◆ **Given text**:
- Hitting very low cholesterol targets in patients with already low levels reduces risk for major vascular events whether statins or nonstatins are used and without safety issues.
- Targets as low as 21 mg/dL for low-density lipoprotein cholesterol (LDL) were associated with no “offsetting adverse events.”
Why this matters
- Accompanying editorial calls the study “extremely well done,” says it makes a strong case for updating the guidelines.
- The editorial says that for clinicians, these LDL levels are “as foreign as travel to outer space.”
- An author interview is also available.
- With statin therapy, major vascular event risk ratio (RR) for each 38.7 mg/dL LDL decrease was 0.78 (95% CI, 0.65-0.94).

◆ **Entries provided**:
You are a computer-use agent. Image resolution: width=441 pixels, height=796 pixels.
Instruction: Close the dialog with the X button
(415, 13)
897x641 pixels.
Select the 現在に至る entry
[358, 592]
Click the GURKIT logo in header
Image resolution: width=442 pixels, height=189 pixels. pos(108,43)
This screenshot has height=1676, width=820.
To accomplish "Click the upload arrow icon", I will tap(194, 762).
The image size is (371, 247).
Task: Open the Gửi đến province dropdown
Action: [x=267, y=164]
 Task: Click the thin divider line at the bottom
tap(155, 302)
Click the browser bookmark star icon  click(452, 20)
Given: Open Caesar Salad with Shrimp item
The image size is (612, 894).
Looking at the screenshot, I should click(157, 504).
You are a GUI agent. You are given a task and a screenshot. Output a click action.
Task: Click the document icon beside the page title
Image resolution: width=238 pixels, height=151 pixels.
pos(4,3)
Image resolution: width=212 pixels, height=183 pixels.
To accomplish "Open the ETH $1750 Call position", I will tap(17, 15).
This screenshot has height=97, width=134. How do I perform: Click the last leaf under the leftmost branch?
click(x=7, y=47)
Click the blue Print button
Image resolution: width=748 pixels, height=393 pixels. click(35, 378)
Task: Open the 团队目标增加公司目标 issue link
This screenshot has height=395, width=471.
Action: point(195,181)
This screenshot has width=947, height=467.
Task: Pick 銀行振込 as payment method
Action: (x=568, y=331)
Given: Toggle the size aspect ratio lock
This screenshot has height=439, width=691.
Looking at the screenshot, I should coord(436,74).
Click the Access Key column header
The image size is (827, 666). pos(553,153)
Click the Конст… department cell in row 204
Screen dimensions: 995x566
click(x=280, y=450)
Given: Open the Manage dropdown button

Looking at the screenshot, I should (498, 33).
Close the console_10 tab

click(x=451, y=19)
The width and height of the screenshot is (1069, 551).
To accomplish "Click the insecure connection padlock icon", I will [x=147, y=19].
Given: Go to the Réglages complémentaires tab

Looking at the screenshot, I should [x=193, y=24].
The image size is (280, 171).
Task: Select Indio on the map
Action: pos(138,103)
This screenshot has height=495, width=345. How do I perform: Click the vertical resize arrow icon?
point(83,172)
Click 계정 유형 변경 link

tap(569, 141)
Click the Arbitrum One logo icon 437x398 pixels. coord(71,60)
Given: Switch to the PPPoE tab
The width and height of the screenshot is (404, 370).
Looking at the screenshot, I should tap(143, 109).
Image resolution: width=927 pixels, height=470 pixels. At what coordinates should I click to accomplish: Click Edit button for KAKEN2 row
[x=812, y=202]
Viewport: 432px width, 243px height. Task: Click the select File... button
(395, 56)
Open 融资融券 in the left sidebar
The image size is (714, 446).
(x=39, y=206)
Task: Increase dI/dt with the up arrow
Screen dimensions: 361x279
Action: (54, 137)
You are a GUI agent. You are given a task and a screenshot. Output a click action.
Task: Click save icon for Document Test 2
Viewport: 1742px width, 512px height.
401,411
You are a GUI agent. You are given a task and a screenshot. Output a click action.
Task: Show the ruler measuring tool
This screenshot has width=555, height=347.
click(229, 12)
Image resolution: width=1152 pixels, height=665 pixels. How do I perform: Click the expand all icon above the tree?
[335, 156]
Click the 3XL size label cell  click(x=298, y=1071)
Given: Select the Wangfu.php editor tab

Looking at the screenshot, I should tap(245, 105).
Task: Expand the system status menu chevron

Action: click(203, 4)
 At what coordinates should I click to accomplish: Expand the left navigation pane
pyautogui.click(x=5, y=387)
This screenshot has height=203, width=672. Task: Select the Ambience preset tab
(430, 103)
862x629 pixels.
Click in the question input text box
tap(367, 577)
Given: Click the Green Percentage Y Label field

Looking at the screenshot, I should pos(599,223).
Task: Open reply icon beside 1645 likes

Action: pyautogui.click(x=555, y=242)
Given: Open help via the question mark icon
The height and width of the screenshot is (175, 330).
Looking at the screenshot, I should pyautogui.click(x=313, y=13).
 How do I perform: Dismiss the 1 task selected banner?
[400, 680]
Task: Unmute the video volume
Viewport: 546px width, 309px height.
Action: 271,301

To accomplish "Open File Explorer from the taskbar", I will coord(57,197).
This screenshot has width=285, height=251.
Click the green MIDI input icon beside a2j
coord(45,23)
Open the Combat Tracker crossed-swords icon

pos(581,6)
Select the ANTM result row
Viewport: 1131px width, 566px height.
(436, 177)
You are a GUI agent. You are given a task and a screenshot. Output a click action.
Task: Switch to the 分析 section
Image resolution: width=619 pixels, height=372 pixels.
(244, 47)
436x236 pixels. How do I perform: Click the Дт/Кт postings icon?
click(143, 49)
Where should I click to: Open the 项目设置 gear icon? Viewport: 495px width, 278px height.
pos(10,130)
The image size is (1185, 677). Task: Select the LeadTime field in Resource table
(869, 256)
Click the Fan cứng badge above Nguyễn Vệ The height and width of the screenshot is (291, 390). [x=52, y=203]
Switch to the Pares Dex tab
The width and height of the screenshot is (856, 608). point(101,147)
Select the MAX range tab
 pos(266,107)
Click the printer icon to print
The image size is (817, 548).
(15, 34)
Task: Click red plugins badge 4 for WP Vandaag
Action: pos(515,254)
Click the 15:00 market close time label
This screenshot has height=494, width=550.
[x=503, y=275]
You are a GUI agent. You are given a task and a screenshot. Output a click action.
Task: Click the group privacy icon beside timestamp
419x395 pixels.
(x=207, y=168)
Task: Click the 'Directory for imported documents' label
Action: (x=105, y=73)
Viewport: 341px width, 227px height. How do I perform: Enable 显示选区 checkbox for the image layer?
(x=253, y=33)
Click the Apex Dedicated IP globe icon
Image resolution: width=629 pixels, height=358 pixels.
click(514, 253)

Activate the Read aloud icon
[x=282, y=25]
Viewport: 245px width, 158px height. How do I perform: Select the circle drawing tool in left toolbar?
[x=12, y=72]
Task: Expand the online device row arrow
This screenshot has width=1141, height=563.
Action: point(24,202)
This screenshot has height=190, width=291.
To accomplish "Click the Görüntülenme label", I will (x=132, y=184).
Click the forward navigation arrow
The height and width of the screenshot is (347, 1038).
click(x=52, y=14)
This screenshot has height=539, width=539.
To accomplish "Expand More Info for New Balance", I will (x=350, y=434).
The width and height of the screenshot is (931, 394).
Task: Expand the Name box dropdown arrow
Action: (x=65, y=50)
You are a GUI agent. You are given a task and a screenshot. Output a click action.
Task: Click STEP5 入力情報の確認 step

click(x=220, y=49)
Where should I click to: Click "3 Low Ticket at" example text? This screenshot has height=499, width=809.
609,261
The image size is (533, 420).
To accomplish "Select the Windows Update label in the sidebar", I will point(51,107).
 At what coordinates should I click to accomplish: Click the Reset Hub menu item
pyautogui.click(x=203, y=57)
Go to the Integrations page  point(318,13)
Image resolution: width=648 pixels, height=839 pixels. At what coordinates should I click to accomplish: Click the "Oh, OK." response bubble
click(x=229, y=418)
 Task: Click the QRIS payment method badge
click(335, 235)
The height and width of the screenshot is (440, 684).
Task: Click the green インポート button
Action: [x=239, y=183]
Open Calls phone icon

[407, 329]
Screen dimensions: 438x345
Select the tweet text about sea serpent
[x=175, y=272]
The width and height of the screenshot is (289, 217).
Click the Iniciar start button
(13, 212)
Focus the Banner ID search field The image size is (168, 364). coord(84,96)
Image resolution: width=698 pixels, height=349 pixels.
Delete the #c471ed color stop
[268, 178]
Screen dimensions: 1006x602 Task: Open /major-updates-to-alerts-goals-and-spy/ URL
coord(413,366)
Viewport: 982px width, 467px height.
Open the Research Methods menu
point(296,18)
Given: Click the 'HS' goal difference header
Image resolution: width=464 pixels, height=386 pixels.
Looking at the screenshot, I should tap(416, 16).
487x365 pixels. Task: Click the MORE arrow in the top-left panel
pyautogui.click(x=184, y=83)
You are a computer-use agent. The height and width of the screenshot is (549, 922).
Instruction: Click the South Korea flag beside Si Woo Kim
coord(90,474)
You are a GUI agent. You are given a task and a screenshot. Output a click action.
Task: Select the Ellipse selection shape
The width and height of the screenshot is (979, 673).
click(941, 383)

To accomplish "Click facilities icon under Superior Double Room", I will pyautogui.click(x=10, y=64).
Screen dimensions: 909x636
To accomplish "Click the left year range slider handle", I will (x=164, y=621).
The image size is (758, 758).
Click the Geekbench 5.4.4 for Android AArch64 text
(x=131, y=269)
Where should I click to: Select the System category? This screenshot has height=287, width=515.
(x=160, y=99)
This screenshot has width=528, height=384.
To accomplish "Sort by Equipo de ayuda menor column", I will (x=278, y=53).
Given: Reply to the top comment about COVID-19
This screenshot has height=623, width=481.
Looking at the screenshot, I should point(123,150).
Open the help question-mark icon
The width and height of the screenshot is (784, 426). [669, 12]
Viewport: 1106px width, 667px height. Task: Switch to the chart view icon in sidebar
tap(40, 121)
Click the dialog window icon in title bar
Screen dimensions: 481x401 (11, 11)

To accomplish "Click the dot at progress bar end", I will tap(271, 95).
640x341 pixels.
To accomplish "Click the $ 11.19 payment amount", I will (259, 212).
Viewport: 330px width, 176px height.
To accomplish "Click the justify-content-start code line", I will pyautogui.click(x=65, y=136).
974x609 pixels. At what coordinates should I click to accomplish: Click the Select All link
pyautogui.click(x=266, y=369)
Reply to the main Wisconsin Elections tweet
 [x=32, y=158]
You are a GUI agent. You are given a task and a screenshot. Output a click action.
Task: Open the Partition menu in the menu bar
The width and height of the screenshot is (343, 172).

◆ **Exercise requirements**:
A. Answer these from the cholesterol summary:
(i) What is the lowest LDL target it mentions?
(ii) How does the accompanying editorial describe the study?
(iii) With statin therapy, what was the major vascular event risk ratio for each 38.7 mg/dL LDL decrease?
B. Extend the summary on very low cholesterol targets beyond its last bullet point.
The records have no connection to the cholesterol summary.

◆ **Set of answers**:
A.
(i) 21 mg/dL
(ii) As "extremely well done"
(iii) 0.78 (95% CI, 0.65-0.94)

B.
- With every 38.7 mg/dL decrease in nonstatin therapy, RR was 0.79 (95% CI, 0.70-0.88; P<.001>
- With combination of statins with nonstatins, RR was 0.79 (95% CI, 0.71-0.87; P<.001>
- Increased adverse event risk not detected.
- Meta-analysis, data from Cholesterol Treatment Trialists Collaboration for statins, database hits for nonstatin-related studies.
- Included populations with initial LDL levels ≤70 mg/dL.
- Outcome: RR for major vascular events (coronary heart death, myocardial infarction, ischemic stroke, coronary vascularization) for every 38.7 mg/dL LDL decrease.
- Funding: Industry funding cited.
- Inclusion criteria, follow-up varied.